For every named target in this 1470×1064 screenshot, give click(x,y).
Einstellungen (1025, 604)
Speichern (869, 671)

* * *

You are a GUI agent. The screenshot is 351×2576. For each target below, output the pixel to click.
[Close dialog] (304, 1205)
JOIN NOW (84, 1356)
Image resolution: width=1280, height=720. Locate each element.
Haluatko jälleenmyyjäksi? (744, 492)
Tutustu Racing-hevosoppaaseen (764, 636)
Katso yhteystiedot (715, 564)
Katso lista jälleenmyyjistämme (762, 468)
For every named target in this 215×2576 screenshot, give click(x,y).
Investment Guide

---

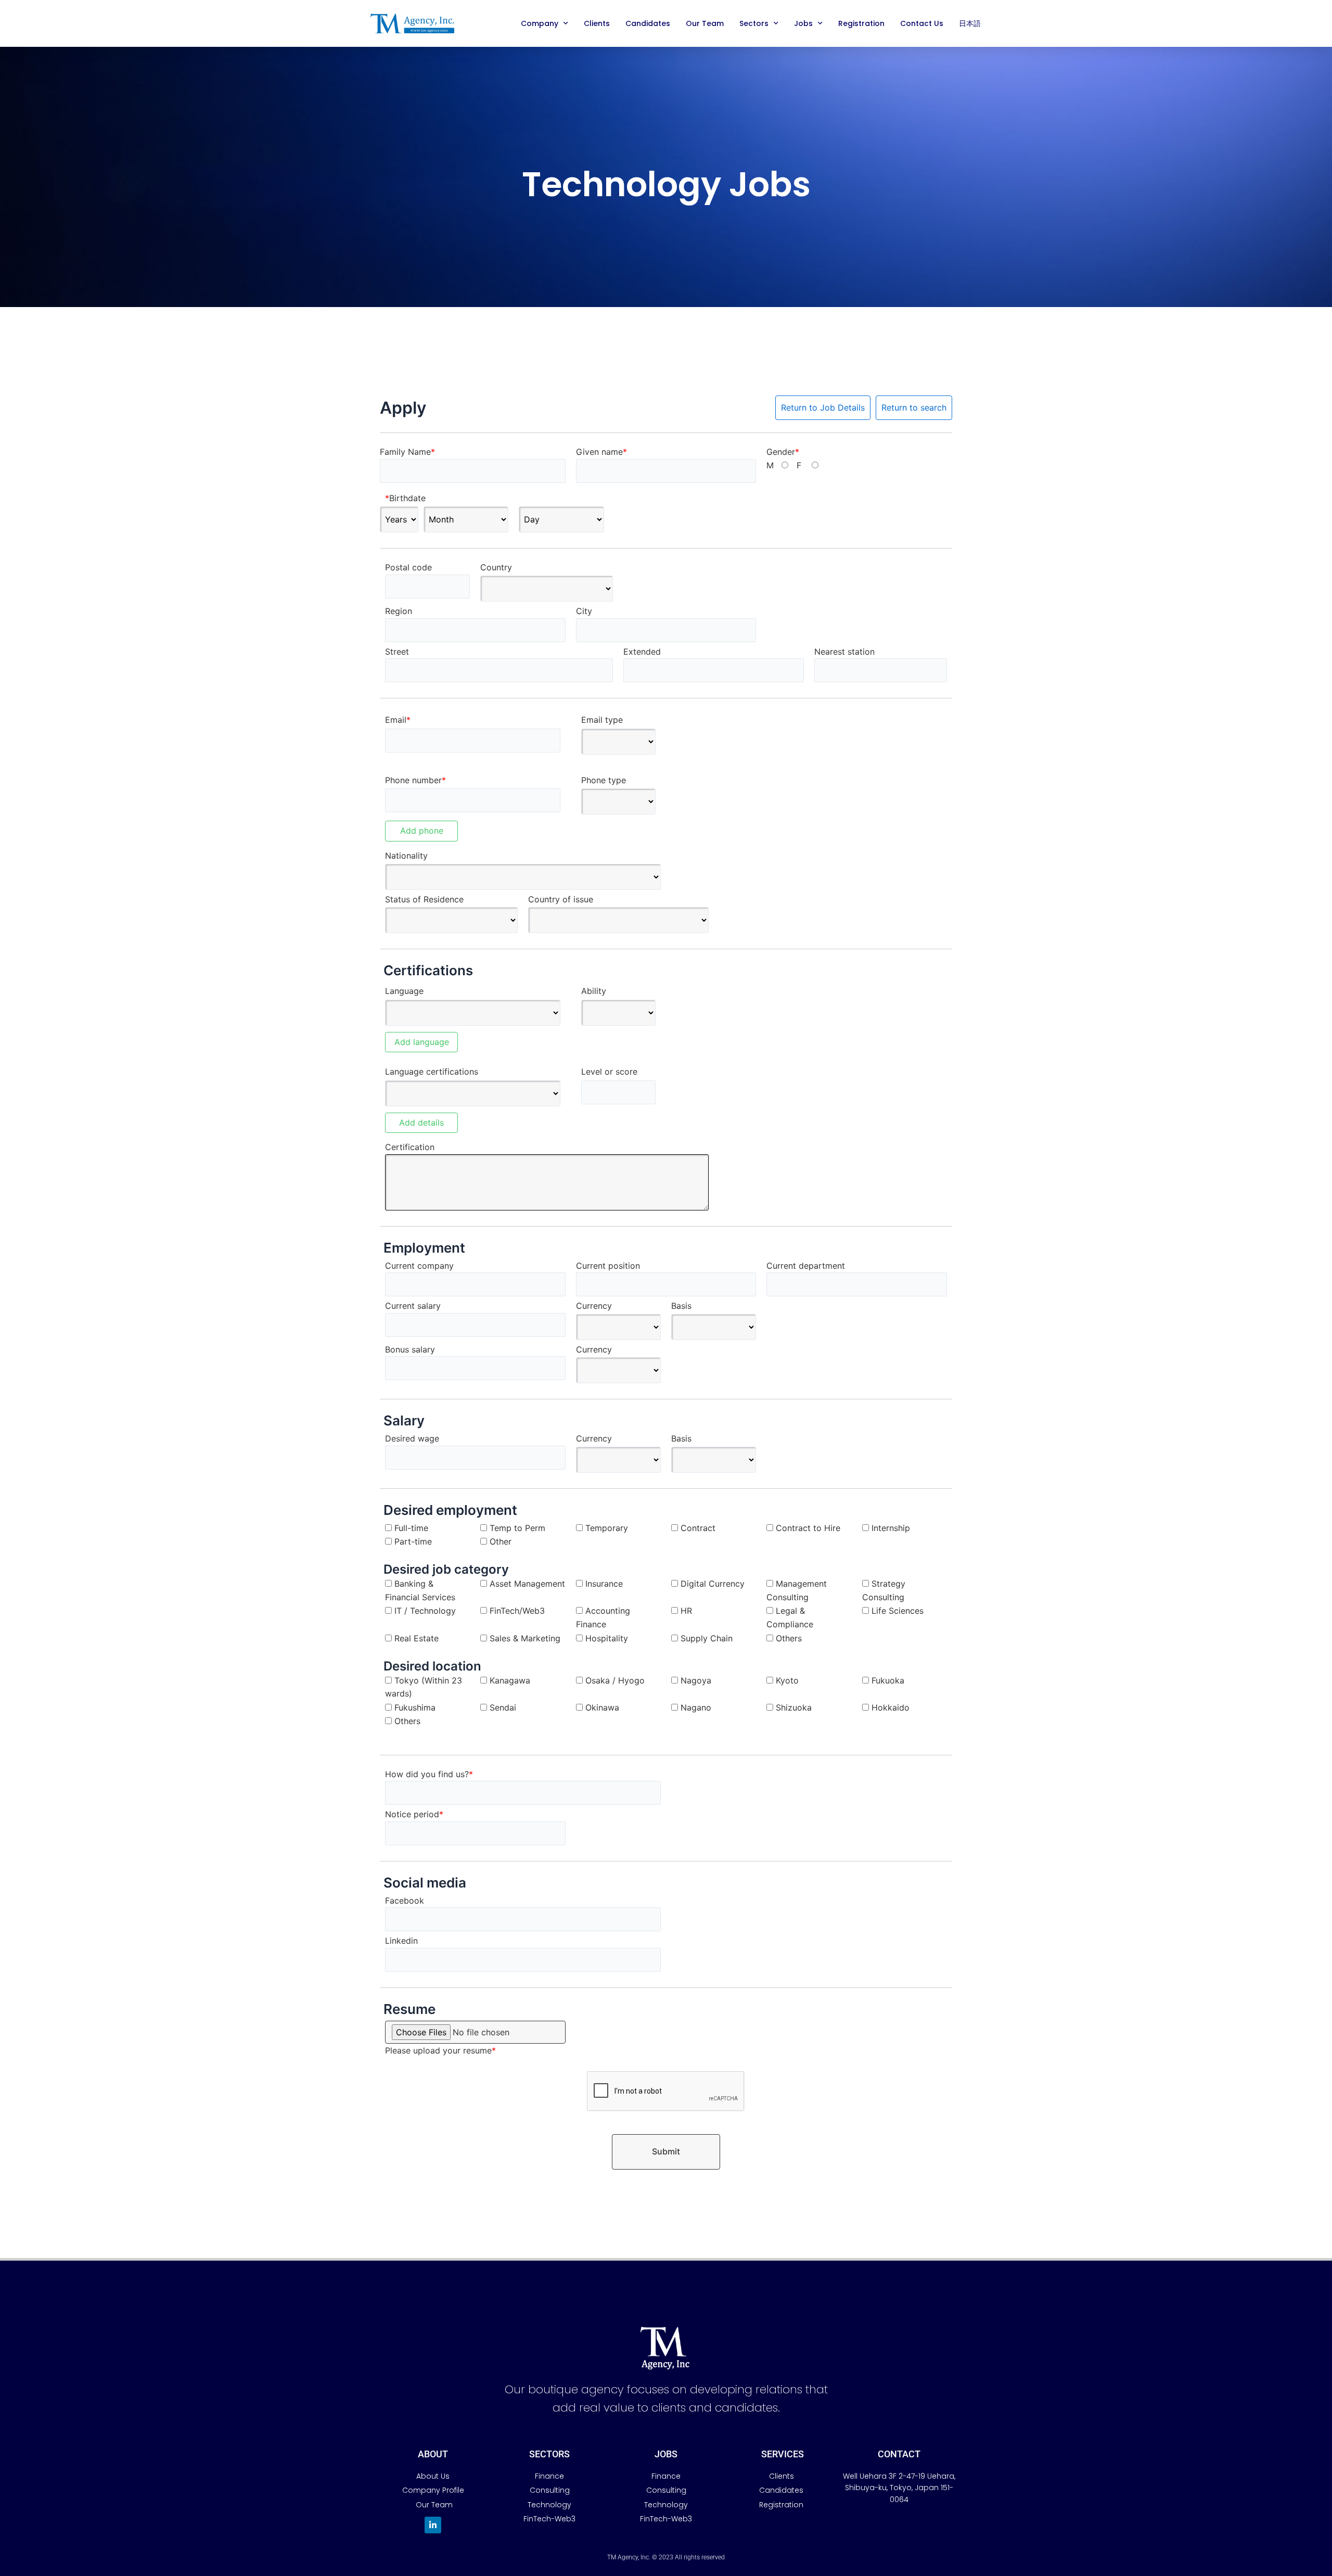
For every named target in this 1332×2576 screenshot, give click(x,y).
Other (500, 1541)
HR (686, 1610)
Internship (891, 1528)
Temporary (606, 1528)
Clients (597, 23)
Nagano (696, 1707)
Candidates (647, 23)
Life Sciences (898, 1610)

* Exercise: With the line that has "Image resolution: width=1280, height=720." as the first and the line that has "Investment Guide" as the last, repeat exactly that run of lines above and no more.

* Response to this task:
Image resolution: width=1280, height=720. Locate each element.
Haluatko jälleenmyyjäksi? (744, 492)
Tutustu Racing-hevosoppaaseen (764, 636)
Katso yhteystiedot (715, 564)
Katso lista jälleenmyyjistämme (762, 468)
For every named target in this 215×2576 screenshot, give click(x,y).
Investment Guide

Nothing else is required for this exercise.